Comments (3)
Ah looks like your instance does not have enough memory to satisfy the default resource request of 2 CPUs and 8GB memory. Note that some CPU millicores and memory goes to k8s components, so n1-standard-2 with 2 CPUs and 7.5GB memory would not be able to fit the default resources requested by SkyPilot.
This is surfaced in debug logs (export SKYPILOT_DEBUG=1
):
D 05-02 13:40:51 kubernetes.py:344] Instance type 2CPU--8GB--1T4 does not fit in the Kubernetes cluster. Reason: GPU nodes with T4 do not have enough CPU and/or memory. Maximum resources found on a single node: 2.0 CPUs, 7.3G Memory
Explicitly specifying a lower CPU/mem request (e.g., sky launch --cloud kubernetes --gpus T4 --cpus 1 --memory 2
) should work.
TODO for us is to make the log messages better - perhaps resources: Kubernetes({'T4': 1})
should have shown the CPUs and memory requested.

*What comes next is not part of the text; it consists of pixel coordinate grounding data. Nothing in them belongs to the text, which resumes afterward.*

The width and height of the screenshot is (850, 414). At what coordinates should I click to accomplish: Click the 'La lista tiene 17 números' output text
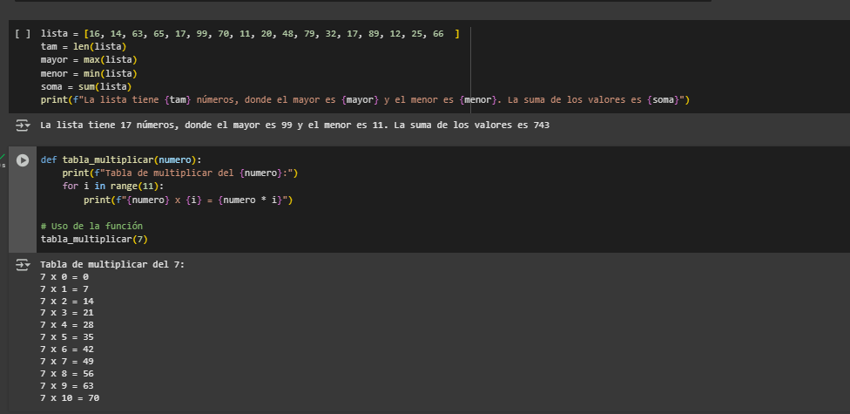coord(294,126)
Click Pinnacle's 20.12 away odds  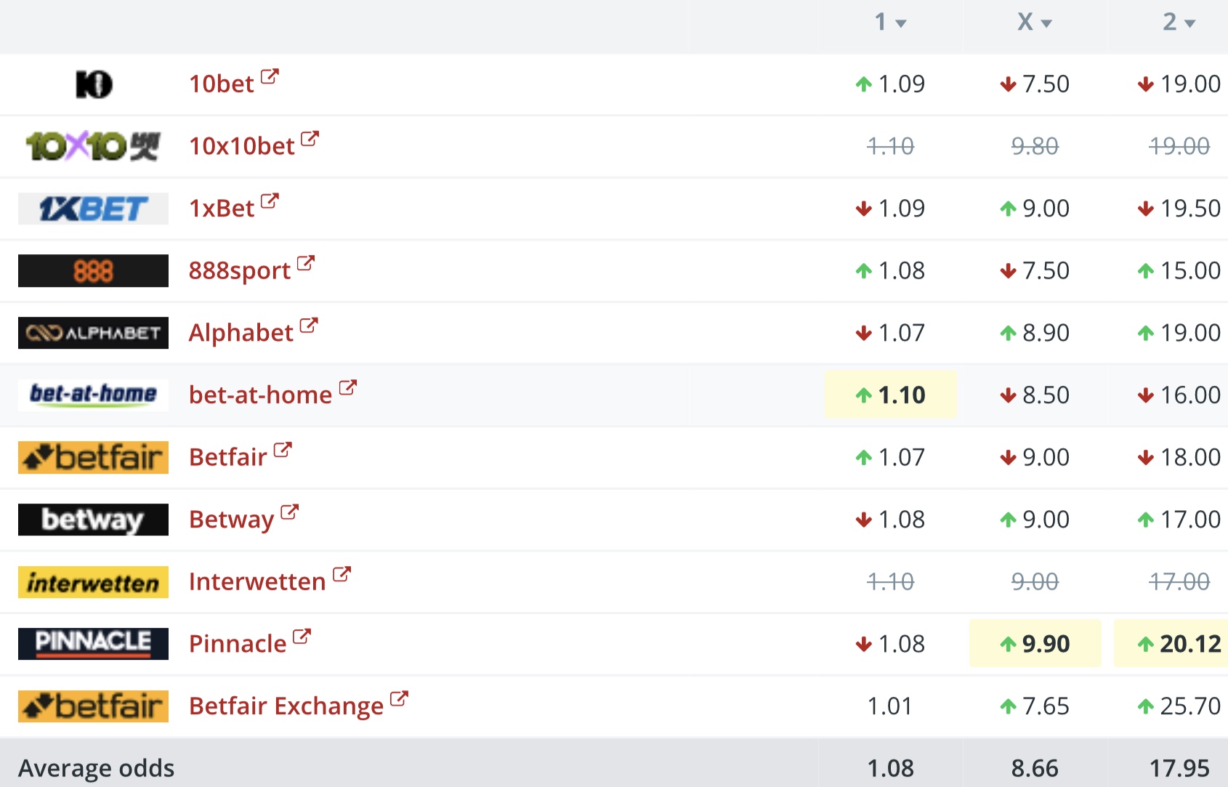1179,644
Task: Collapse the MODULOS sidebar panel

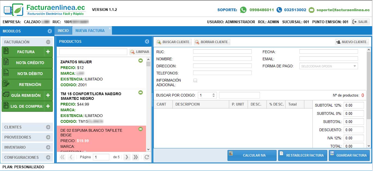Action: [50, 31]
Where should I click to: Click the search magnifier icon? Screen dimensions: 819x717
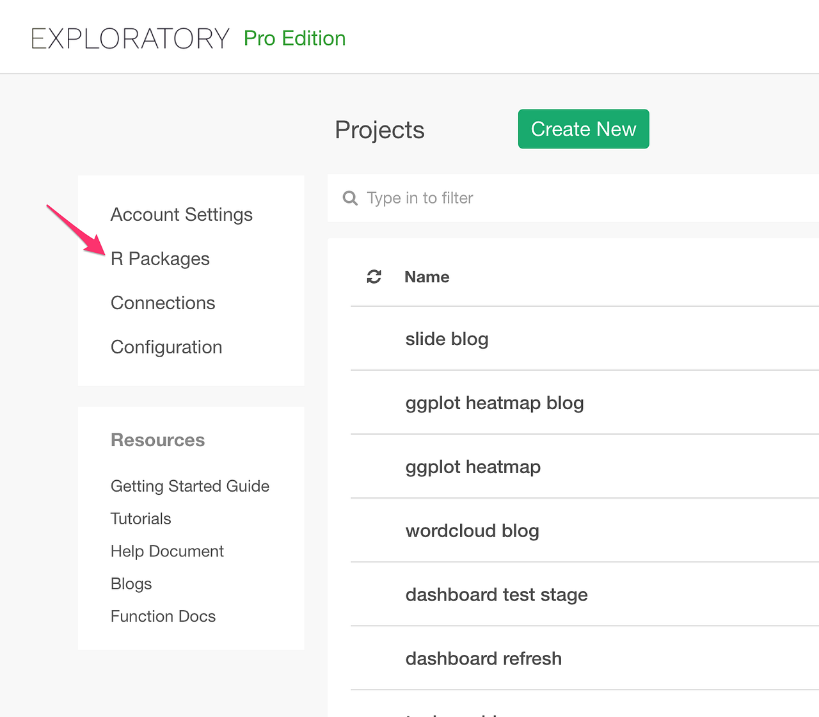coord(350,198)
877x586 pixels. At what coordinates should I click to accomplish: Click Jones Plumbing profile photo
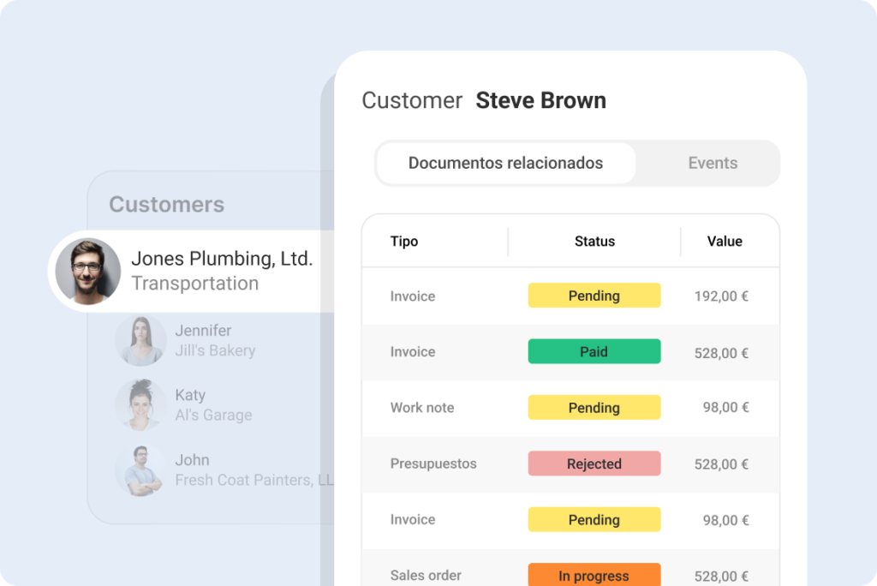coord(87,271)
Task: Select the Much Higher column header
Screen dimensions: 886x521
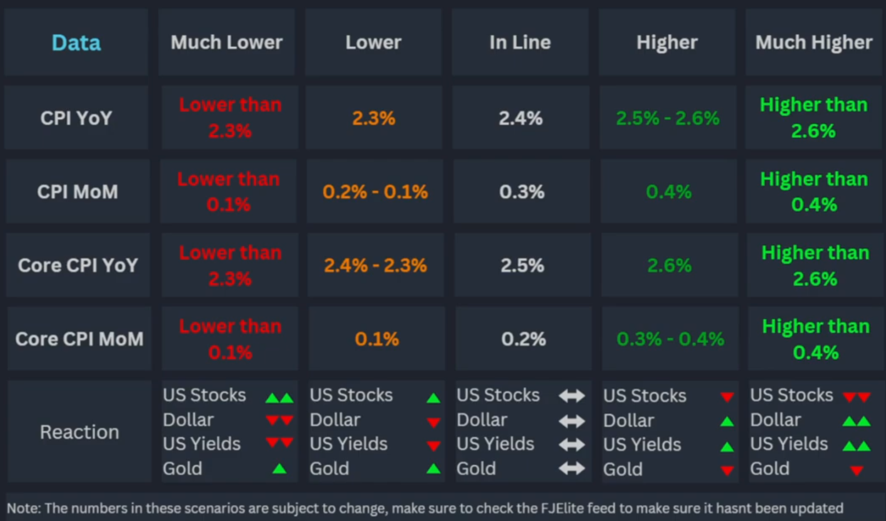Action: tap(814, 43)
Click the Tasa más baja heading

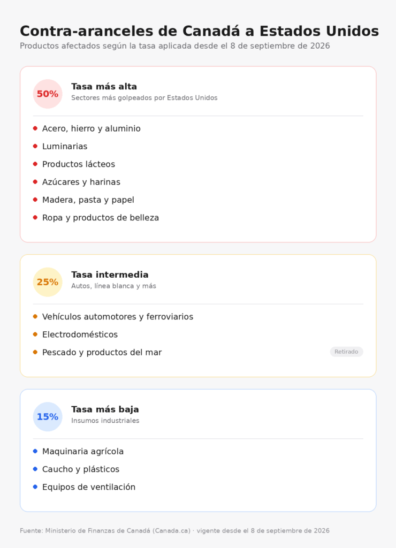pos(105,409)
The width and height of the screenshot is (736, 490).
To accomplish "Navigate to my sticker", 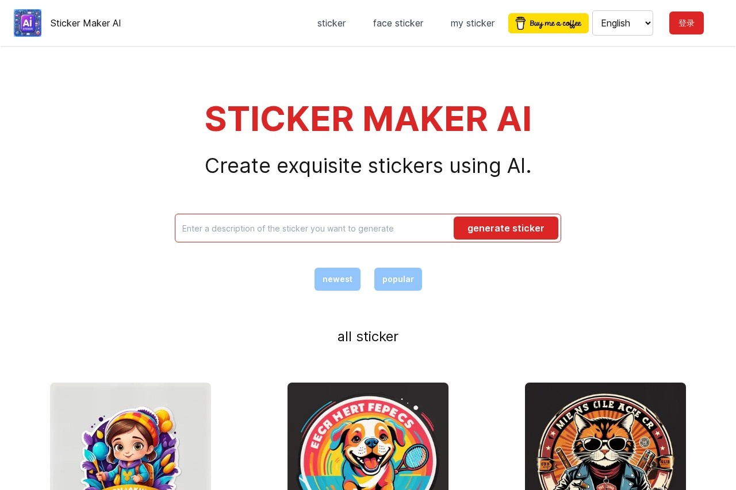I will coord(473,23).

Leaving the issue open for us to fix logging. Thanks for the report!
from skypilot.
Thanks for the report @asaiacai - I'm unable to reproduce this on d27e0ff. Can you share a reproduction script, a bit more about how you created the cluster and the full output of sky launch --cloud kubernetes --gpus T4
?
Here's how I created my cluster:
$ PROJECT_ID=$(gcloud config get-value project)
$ CLUSTER_NAME=gkeusc4
$ gcloud beta container --project "${PROJECT_ID}" clusters create "${CLUSTER_NAME}" --zone "us-central1-c" --no-enable-basic-auth --cluster-version "1.27.12-gke.1115000" --release-channel "regular" --machine-type "n1-standard-16" --accelerator "type=nvidia-tesla-t4,count=1" --image-type "COS_CONTAINERD" --disk-type "pd-balanced" --disk-size "100" --metadata disable-legacy-endpoints=true --scopes "https://www.googleapis.com/auth/devstorage.read_only","https://www.googleapis.com/auth/logging.write","https://www.googleapis.com/auth/monitoring","https://www.googleapis.com/auth/servicecontrol","https://www.googleapis.com/auth/service.management.readonly","https://www.googleapis.com/auth/trace.append" --num-nodes "3" --logging=SYSTEM,WORKLOAD --monitoring=SYSTEM --enable-ip-alias --network "projects/${PROJECT_ID}/global/networks/default" --subnetwork "projects/${PROJECT_ID}/regions/us-central1/subnetworks/default" --no-enable-intra-node-visibility --default-max-pods-per-node "110" --security-posture=standard --workload-vulnerability-scanning=disabled --no-enable-master-authorized-networks --addons HorizontalPodAutoscaling,HttpLoadBalancing,GcePersistentDiskCsiDriver --enable-autoupgrade --enable-autorepair --max-surge-upgrade 1 --max-unavailable-upgrade 0 --enable-managed-prometheus --enable-shielded-nodes --node-locations "us-central1-c"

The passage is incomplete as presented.